I probably should have checked the mailing lists before writing my last two blog posts on how I install and “beautify” an OpenBSD bare-metal install on a laptop because sure as I was done with the second one and shared it to my friends on Reddit, I saw the announcement that 6.8 was available. Well, probably a good time to show how I do an in-place upgrade of a running system. I heavily leverage this post from the main site, so I thought I should give it a shout out for its helpfulness!
First things first, I make sure I have patched up to the latest and greatest kernel of what I’ll now be calling the “old version” of OpenBSD:
# syspatch
I then make sure my firmware is fully upgraded:
# fw_update
Then, just for double-dog-sure’edness (I just made that compound word up on the spot), I reboot:
# reboot
By the way, I always have my laptop set to boot into Windows by default so that if it is “checked” at a border crossing (I always approach security with all of my devices powered down) it boots into a benign and mostly unused install of Windows. I know, it’s a bit “security through obscurity” but what the heck, right?
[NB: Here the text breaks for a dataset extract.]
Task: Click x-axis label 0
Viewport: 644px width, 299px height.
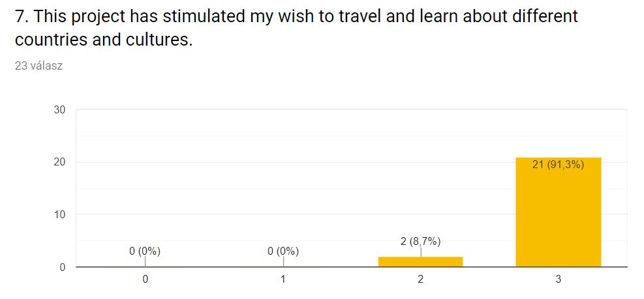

If this is the first upgrade for the system, I create a directory called /root/upgrade and then within it create subdirectories for the versions where I copy the files. I generally clean out the old one when I’m setting up a new one just to preserve a little disk space:
# mkdir /root/upgrade
# cd /root/upgrade
# mkdir 6.8
# cd 6.8
I now download all of the install files from the CDN using the built-in ftp client (I used to use wget but why install another port if you don’t need it <grin>):
# ftp https://cdn.openbsd.org/pub/OpenBSD/6.8/amd64/base68.tgz
# ftp https://cdn.openbsd.org/pub/OpenBSD/6.8/amd64/comp68.tgz
# ftp https://cdn.openbsd.org/pub/OpenBSD/6.8/amd64/game68.tgz
# ftp https://cdn.openbsd.org/pub/OpenBSD/6.8/amd64/man68.tgz
# ftp https://cdn.openbsd.org/pub/OpenBSD/6.8/amd64/xbase68.tgz
# ftp https://cdn.openbsd.org/pub/OpenBSD/6.8/amd64/xfont68.tgz
# ftp https://cdn.openbsd.org/pub/OpenBSD/6.8/amd64/xserv68.tgz
# ftp https://cdn.openbsd.org/pub/OpenBSD/6.8/amd64/xshare68.tgz
# ftp https://cdn.openbsd.org/pub/OpenBSD/6.8/amd64/bsd
# ftp https://cdn.openbsd.org/pub/OpenBSD/6.8/amd64/bsd.mp
# ftp https://cdn.openbsd.org/pub/OpenBSD/6.8/amd64/bsd.rd
For those who are extra paranoid like me, I always make sure I have a total of 11 files in this directory. Remember the name of the blog after all… <grin>
Now, you are about TO DO SOMETHING DANGEROUS to your system so don’t blame me if it goes awry. The sequence is very critical because you need to preserve an “old kernel” reboot command and only update the “base” install last. Otherwise you will get in a situation where you have the wrong userland files for the kernel you are running and things will get messy. So, here goes everything in the correct sequence:
# ln -f bsd obsd && cp bsd.mp /nbsd && mv /nbsd /bsd
# cp bsd.rd /
# cp bsd /bsd.sp
# sha256 -h /var/db/kernel.SHA256 /bsd
# cp /sbin/reboot /sbin/oreboot
# tar -C / -zxphf xshare68.tgz
# tar -C / -zxphf xserv68.tgz
# tar -C / -zxphf xfont68.tgz
# tar -C / -zxphf xbase68.tgz
# tar -C / -zxphf man68.tgz
# tar -C / -zxphf game68.tgz
# tar -C / -zxphf comp68.tgz
# tar -C / -zxphf base68.tgz
I then comment out all of my cool stuff in /etc/rc.conf.local and reboot using the old reboot command:
# /sbin/oreboot
You then need to update some other things as root:
# cd /dev
# ./MAKEDEV all
# installboot sd1
# sysmerge
# fw_update
I typically reboot (just to be safe) and then log in as root and update my packages:
# pkg_add -u
Finally, remove the old reboot command:
# rm /sbin/oreboot
Uncomment all of the cool stuff in your /etc/rc.conf.local and reboot. At this point you should be AOK and running the new kernel, userland and packages from the release version!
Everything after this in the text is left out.